(MATERIAL SHOWN Opens)

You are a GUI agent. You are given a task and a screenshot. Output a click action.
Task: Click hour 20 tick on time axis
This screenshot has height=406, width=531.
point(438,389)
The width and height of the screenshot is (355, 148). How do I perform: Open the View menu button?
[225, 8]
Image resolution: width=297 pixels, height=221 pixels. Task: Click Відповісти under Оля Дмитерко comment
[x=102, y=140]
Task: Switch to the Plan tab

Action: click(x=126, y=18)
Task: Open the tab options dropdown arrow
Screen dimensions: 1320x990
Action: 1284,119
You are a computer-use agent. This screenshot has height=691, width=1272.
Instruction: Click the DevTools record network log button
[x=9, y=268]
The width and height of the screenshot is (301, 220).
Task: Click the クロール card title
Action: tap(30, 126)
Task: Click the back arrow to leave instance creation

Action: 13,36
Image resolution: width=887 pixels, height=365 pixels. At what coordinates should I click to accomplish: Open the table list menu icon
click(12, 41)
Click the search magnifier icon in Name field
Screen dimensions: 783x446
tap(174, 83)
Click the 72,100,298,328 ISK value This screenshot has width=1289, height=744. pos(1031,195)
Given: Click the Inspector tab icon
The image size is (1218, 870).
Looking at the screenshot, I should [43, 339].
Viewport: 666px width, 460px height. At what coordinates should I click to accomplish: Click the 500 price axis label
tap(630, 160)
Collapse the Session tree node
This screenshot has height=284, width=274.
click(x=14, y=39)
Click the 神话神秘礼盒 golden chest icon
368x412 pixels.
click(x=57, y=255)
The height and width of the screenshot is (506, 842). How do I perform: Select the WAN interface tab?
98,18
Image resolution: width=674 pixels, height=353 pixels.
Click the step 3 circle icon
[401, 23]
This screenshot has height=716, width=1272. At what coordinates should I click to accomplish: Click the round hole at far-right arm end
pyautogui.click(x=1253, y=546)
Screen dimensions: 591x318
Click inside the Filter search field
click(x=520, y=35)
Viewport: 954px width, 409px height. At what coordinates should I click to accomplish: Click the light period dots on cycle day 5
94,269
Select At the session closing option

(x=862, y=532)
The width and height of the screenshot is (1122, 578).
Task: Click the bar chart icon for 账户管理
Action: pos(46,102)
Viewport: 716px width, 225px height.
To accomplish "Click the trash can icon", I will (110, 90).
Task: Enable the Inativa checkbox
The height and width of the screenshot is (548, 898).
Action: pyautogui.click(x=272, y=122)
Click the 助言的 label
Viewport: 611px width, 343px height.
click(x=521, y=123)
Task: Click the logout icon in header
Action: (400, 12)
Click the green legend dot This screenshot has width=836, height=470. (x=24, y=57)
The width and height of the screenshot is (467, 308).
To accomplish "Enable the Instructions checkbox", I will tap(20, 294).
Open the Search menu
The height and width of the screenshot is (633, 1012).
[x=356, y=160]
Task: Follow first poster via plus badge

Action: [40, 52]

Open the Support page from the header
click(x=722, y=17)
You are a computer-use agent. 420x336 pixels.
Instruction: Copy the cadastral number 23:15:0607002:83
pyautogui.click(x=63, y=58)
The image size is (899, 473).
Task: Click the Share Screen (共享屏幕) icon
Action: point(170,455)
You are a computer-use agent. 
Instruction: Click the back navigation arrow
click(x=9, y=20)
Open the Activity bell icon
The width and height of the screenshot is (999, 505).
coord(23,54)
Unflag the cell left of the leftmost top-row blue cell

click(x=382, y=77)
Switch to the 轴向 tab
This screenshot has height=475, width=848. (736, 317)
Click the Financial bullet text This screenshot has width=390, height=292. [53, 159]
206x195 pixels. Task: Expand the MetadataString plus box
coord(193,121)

(MATERIAL SHOWN Closes)

**EXERCISE DIRECTIONS**
Extract all lines of the records above that include "will".

**FINISHED TASK**
To accomplish "Click the trash can icon", I will (110, 90).
To accomplish "Enable the Instructions checkbox", I will tap(20, 294).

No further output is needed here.